--- Text under study Enclosed Below ---

In our present i-PDT experiments, a laser light source was inserted into the center of the tumor. The center of the tumor is a site where nutritional supply is not adequate for the growth of the tumor and hence central necrosis is likely to occur. Therefore, it is presumed that inducing further oxygen deprivation by administering PDT would further diminish its effectiveness. Therefore, in i-PDT, which is performed by puncturing the laser source into the midline of the tumor, it is essential to perform the procedure at a low energy density and over a longer period of time, and at an irradiation energy density of 100 J/cm2 or higher. In conclusion, we speculate that the key to successful i-PDT lies in striking a balance between the cytotoxic effect and the vascular shutdown effect, and in setting the probe position considering effective light delivery42.

Limitations of this research include: the use of thymus-deficient immunodeficient mice did not allow us to examine the third cell-killing mechanism of PDT, the analysis of the results was limited to pathomorphological examination and the analysis time is short, up to 3 h after i-PDT, the study was small (5 mice per group), and the experimental methods were conducted solely by our group and not verified by others.

In the future, to confirm the long-term effects of PDT, we are planning to develop the experimental methods that takes into account the immune response35. In addition, to clarify the effects of PDT on brain tumors, it is essential to perform analyses in a brain transplant model. Such an experimental system is expected to be more difficult to control the conditions for i-PDT by drug delivery than the subcutaneous transplantation model, owing to the involvement of the blood–brain barrier, the distribution of oxygen in the tumor tissue, and the specific characteristics of light delivery. However, we plan to carefully design our future experimental systems, to obtain clear i-PDT effects similar to the present study.

Conclusion

After intraperitoneal administration of the second-generation photosensitizer, TPS, to a glioblastoma mouse model with subcutaneously implanted C6 glioma cells, i-PDT experiments were performed using a 664 nm laser beam that can excite TPS via a small-diameter plastic fiber probe punctured into the tumor center. As a result, an irradiation energy density of 100 J/cm2 or higher was required to obtain a sufficient therapeutic effect on tumor tissue with a 15-mm diameter. In the area close to the light source, the cell damage was mainly apoptotic cell death, which is considered to be a direct effect of PDT. However, in the area slightly distant from the light source, in addition to apoptotic cell damage, a vascular shunt down effect mainly caused by fibrin thrombi was observed. In addition, when performing i-PDT at the same irradiation energy density, it appeared useful to perform irradiation at a low power density for a long period of time, to suppress the vascular shutdown effect and maintain the oxygen supply to the tumor.

--- End of Enclosed Text under study ---
--- Listed records Enclosed Below ---

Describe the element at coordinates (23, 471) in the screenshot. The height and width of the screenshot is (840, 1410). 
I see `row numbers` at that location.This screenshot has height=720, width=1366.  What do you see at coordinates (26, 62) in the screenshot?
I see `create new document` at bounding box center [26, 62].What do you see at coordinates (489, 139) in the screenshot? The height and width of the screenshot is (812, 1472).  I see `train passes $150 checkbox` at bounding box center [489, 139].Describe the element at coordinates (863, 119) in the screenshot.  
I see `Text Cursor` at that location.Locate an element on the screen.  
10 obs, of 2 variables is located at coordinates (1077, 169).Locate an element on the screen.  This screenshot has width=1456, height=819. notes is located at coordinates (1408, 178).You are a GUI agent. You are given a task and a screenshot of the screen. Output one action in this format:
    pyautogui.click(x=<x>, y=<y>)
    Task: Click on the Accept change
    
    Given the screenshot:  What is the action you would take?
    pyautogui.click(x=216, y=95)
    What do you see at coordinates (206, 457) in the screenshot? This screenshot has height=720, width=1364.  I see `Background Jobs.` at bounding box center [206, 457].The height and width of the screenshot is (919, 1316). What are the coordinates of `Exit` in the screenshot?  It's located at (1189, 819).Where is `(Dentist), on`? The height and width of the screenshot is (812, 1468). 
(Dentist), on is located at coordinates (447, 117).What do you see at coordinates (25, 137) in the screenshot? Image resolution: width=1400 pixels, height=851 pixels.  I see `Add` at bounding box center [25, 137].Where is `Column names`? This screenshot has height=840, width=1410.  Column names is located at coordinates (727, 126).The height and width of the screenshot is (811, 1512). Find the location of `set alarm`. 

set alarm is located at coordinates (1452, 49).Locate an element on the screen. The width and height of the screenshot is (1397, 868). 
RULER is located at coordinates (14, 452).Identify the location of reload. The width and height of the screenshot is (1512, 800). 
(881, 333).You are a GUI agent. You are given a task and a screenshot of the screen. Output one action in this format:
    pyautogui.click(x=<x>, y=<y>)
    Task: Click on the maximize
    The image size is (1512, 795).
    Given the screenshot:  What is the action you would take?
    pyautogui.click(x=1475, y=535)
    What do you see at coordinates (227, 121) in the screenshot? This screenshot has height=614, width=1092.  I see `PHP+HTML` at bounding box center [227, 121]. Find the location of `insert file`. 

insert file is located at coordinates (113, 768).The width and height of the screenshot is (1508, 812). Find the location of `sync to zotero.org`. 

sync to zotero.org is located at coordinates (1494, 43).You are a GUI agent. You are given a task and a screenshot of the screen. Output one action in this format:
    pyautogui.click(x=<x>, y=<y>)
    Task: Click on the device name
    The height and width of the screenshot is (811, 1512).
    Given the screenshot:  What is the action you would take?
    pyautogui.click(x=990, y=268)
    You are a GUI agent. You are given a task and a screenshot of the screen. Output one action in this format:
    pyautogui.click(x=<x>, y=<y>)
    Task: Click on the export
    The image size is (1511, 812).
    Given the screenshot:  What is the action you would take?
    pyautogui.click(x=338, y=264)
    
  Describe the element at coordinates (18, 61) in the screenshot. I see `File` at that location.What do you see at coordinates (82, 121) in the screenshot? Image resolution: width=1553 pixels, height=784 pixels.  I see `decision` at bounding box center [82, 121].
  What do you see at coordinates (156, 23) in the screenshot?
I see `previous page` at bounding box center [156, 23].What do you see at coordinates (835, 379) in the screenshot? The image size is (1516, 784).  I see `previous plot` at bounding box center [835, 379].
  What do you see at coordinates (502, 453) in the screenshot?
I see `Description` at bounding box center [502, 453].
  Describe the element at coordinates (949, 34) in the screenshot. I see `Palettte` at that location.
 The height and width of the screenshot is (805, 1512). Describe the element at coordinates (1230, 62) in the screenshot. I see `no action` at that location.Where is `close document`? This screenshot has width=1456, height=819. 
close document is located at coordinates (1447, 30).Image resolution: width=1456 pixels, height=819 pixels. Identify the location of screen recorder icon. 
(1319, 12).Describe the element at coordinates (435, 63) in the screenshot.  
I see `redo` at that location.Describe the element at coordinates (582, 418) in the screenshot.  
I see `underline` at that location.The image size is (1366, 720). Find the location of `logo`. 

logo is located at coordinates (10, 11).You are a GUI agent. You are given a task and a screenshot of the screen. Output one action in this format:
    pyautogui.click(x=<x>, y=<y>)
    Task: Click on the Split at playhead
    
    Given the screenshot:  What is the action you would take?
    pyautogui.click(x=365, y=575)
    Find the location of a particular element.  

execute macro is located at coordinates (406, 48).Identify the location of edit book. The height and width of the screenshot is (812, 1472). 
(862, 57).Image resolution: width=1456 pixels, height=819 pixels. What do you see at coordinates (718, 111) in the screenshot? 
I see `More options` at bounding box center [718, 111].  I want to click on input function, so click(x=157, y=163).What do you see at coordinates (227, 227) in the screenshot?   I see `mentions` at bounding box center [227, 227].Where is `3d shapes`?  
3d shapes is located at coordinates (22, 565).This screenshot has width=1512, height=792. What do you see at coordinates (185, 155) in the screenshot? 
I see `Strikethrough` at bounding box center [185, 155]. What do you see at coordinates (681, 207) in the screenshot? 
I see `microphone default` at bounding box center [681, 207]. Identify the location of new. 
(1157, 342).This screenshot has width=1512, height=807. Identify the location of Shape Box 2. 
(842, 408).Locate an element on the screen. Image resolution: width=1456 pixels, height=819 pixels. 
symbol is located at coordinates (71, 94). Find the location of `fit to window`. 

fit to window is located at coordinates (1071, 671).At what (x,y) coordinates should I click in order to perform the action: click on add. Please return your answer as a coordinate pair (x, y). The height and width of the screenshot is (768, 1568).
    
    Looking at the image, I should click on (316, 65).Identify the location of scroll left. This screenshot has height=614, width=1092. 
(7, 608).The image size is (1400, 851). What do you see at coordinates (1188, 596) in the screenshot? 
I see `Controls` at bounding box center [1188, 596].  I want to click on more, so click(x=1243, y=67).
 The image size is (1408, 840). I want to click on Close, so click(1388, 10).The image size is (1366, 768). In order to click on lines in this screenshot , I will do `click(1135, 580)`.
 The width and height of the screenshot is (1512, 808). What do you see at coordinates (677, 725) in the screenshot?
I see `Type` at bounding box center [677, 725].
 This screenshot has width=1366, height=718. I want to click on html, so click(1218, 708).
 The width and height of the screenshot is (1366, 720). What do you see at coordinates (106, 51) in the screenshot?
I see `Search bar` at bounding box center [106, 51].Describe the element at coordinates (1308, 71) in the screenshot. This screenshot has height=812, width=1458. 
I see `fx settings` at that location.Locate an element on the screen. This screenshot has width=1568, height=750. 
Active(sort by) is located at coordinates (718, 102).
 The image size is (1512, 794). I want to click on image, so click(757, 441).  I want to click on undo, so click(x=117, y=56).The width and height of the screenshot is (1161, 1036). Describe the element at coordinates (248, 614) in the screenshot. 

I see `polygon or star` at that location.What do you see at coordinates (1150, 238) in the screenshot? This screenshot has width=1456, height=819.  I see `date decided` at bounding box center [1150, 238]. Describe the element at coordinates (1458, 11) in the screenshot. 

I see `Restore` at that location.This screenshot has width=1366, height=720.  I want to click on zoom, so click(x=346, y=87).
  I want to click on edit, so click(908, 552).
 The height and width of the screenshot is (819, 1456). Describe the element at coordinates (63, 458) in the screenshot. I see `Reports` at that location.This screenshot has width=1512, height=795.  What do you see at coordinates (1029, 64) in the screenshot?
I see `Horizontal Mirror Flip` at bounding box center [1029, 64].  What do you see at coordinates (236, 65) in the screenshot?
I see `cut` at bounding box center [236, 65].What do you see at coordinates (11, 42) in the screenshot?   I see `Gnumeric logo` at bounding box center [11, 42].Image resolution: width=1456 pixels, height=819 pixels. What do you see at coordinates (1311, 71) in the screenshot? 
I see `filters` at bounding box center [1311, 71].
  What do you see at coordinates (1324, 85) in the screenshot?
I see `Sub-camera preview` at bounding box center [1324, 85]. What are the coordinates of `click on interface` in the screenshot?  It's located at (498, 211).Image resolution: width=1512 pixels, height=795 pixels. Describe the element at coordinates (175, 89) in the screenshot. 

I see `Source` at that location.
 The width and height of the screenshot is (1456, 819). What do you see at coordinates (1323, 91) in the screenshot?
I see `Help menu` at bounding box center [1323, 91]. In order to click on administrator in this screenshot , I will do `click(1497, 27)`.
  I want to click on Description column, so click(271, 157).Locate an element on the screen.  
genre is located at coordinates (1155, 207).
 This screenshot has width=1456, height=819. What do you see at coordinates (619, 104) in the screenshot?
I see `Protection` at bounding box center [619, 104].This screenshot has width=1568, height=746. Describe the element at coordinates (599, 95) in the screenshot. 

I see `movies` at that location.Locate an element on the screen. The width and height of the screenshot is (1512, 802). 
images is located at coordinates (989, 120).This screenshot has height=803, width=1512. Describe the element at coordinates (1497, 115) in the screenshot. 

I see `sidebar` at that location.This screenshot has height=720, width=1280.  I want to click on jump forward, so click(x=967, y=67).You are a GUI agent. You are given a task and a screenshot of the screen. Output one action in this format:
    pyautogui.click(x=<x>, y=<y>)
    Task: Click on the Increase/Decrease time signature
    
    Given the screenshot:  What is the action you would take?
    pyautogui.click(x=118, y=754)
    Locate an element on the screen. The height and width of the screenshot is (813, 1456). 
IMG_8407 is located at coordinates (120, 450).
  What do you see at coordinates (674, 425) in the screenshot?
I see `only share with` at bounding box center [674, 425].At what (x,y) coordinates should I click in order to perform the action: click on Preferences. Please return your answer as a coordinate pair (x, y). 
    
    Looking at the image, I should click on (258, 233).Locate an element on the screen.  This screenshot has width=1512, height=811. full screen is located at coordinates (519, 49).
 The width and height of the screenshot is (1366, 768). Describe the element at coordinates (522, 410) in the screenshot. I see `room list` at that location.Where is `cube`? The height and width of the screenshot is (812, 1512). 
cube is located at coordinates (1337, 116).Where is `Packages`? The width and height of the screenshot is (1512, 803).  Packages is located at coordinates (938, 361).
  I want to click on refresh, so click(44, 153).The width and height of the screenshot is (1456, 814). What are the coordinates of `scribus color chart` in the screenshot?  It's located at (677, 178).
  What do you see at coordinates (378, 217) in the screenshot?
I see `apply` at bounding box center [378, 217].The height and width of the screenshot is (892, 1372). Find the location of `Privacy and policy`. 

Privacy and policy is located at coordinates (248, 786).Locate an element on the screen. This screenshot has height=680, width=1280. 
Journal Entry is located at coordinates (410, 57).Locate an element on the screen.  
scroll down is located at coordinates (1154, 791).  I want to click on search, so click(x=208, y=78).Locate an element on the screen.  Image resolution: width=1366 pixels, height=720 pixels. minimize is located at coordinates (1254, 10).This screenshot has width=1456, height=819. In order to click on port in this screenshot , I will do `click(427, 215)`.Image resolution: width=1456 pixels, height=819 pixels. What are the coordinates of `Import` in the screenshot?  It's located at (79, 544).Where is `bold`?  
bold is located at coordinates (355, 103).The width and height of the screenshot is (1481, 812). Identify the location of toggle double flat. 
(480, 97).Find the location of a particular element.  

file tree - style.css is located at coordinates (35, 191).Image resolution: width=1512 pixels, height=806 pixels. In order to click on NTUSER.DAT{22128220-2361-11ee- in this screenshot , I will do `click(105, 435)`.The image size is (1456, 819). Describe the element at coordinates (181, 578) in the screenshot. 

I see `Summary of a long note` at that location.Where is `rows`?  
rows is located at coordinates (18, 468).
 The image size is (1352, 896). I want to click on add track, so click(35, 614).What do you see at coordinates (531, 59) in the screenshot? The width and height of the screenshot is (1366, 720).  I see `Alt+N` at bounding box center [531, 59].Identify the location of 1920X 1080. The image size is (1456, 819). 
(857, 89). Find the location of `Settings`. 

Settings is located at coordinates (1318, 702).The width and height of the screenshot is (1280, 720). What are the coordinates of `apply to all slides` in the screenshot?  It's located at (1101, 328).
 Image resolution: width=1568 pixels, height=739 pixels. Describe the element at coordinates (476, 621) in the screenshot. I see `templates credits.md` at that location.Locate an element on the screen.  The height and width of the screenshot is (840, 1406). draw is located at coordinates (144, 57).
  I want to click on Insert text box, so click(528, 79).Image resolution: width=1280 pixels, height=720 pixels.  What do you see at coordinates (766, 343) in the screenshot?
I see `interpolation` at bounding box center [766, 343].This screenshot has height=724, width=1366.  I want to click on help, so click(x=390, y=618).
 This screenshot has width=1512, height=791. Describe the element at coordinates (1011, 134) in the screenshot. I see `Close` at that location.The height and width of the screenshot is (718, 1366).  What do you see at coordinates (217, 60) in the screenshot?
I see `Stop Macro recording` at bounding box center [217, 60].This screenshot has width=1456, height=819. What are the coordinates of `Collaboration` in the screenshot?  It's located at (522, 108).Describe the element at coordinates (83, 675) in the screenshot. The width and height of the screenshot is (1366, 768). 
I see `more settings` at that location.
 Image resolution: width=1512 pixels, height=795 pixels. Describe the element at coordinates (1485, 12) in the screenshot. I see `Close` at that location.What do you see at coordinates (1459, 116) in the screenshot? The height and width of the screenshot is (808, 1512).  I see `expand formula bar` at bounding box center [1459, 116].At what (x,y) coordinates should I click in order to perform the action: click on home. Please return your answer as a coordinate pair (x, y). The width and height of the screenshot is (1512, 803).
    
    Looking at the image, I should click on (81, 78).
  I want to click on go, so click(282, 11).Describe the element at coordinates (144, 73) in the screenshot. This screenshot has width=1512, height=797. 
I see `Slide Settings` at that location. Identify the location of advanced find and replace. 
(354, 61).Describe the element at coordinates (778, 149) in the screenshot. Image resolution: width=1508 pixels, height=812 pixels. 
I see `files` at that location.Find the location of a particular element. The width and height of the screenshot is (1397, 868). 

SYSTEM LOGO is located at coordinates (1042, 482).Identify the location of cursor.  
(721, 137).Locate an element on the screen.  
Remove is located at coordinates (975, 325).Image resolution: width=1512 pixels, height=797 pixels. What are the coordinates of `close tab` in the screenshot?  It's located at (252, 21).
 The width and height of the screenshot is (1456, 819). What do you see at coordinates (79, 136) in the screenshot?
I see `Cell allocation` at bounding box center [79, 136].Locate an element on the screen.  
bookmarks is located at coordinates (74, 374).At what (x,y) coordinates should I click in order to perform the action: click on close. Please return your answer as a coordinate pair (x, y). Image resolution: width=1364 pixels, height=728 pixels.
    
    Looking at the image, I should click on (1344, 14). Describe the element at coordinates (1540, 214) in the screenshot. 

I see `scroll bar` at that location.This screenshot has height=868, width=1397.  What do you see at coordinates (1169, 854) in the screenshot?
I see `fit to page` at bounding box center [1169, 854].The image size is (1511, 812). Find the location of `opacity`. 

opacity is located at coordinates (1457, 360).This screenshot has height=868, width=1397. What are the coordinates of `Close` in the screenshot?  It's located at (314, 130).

--- End of Enclosed Listed records ---

■ **Using the information**
1) In the i-PDT passage, what laser wavelength was used to excite TPS?
2) Reproduce everything in the i-PDT passage from "Limitations of this" down to "verified by others.".

■ **Answers for each item**
1) 664 nm

2)
Limitations of this research include: the use of thymus-deficient immunodeficient mice did not allow us to examine the third cell-killing mechanism of PDT, the analysis of the results was limited to pathomorphological examination and the analysis time is short, up to 3 h after i-PDT, the study was small (5 mice per group), and the experimental methods were conducted solely by our group and not verified by others.